Catching sight of the “Valorous” at anchor, busily engaged in procuring coal, we endeavoured to reach her, for the purpose of sending a few stray letters that had been inadvertently left behind; but a thick fog overtaking us, we were very reluctantly compelled to relinquish all idea of communicating, and had to be satisfied with reading the signal of “farewell” and “good wishes” that she threw out. It was fortunately distinguished before the vessels were effectually concealed from each other by an impervious fog which crept over the surface of the sea, hiding everything around us, though high above our heads the mountain tops were clearly to be seen.
So dense did it become that we were, after a time, obliged to make the ships fast to icebergs to await a more favourable opportunity of advancing.
Whilst attempting to secure the ships an alarming catastrophe occurred.

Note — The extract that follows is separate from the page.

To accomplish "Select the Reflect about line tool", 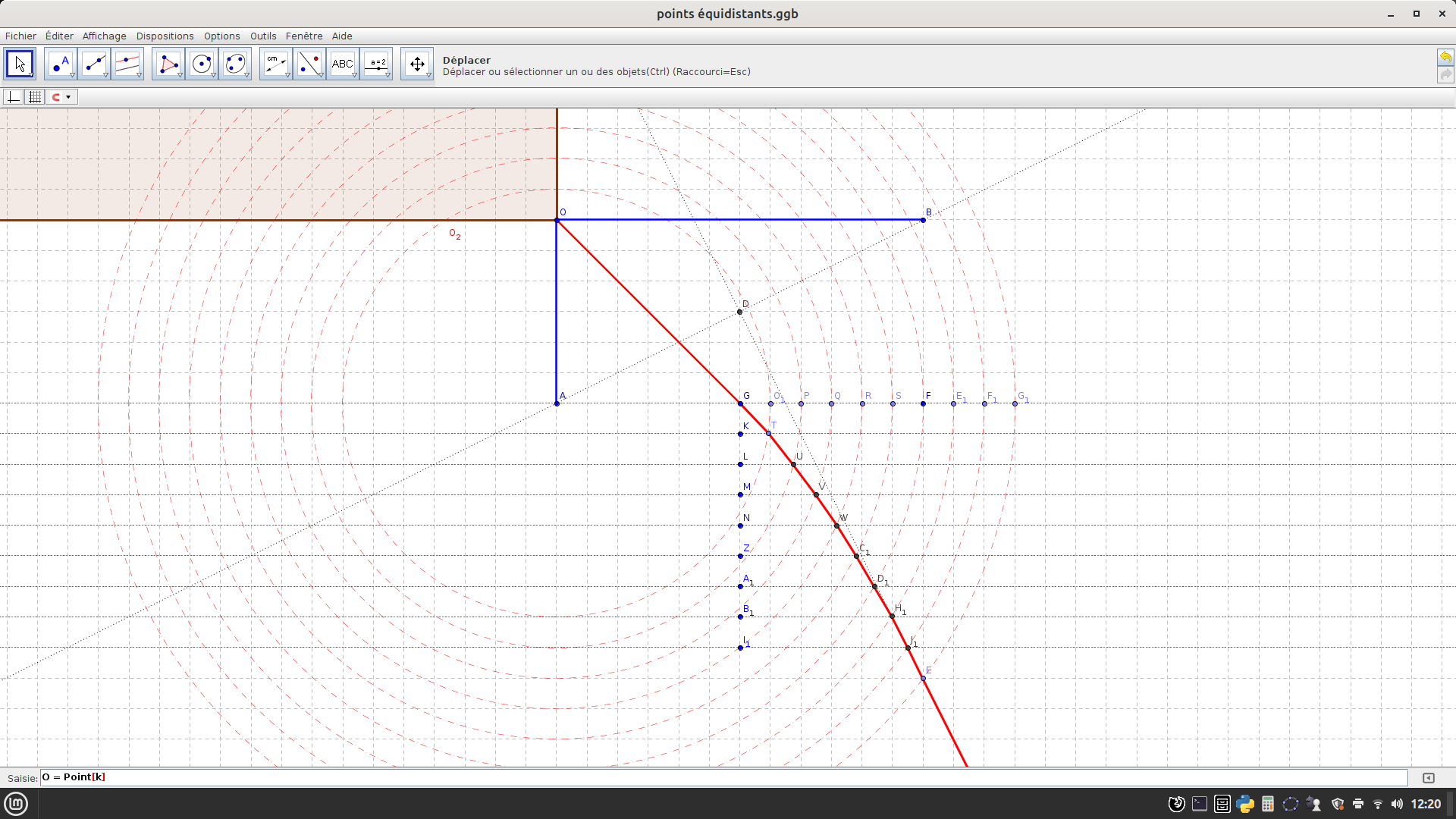I will 309,64.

The boat had been dispatched containing three men with the necessary implements, such as an ice drill and anchor, for making the vessel fast.
As soon as the first blow of the drill was delivered the berg, to our horror, split in two with a loud report, one half with one of our men on it toppling completely over, whilst the other half swayed rapidly backwards and forwards. On this latter piece was another of our men, who was observed with his heels in the air, the violent agitation of the berg having precipitated him head foremost into a rent or crevasse. The water alongside was a mass of seething foam and spray; but curious to relate, the boat with the third man in it was in no way injured. They were all speedily rescued from their perilous position and brought on board, sustaining no further harm than that inflicted by a cold bath. Their escape appeared miraculous.
By the next morning we were through the Waigat Strait. Much to our disappointment the weather remained thick, and we were in consequence unable to gratify ourselves with a sight of the truly grand scenery to be found at the mouth of the Omenak fiord, which possesses some of the largest discharging glaciers in Greenland.
On the night of the 19th both vessels came to an anchor off the Danish settlement of Proven.
The harbour, which is small, is formed by two islands. On the western side of the easternmost of the two is situated the quaintest of quaint little settlements. It consists of a neat little church, the Governor’s residence, the storehouse, boiling down establishment, smithy, about two other wooden habitations, and some igdlus, or Eskimo huts. Of course it boasts its flagstaff and battery of three guns. The Governor, who, in his endeavour to be civil, had boarded us before anchoring, apologized for not saluting, saying “that though he had the guns he had no artillerists.” Although it was midnight before we arrived, the inhabitants were lining the side of the hill as we entered, the white boots and fur jackets and short trousers of the women affording a very novel though picturesque scene.
The dogs on shore, evidently annoyed at being disturbed in their slumbers, set up a fearful howling, which, being answered by the dogs in both ships, produced a most unpleasant and discordant concert. The natives have a saying, when the dogs make this noise, “that they are holding their parliament.” This is hardly flattering to the Greenland senate!
During our short stay at this place a rough survey of the harbour was taken, and a number of scientific observations were made.
Nothing could be kinder or more friendly than the reception met with from all on shore. In the Governor’s good wife I recognized an old acquaintance whom I had had the pleasure of meeting on a former occasion during a cruise in a whaler to these regions.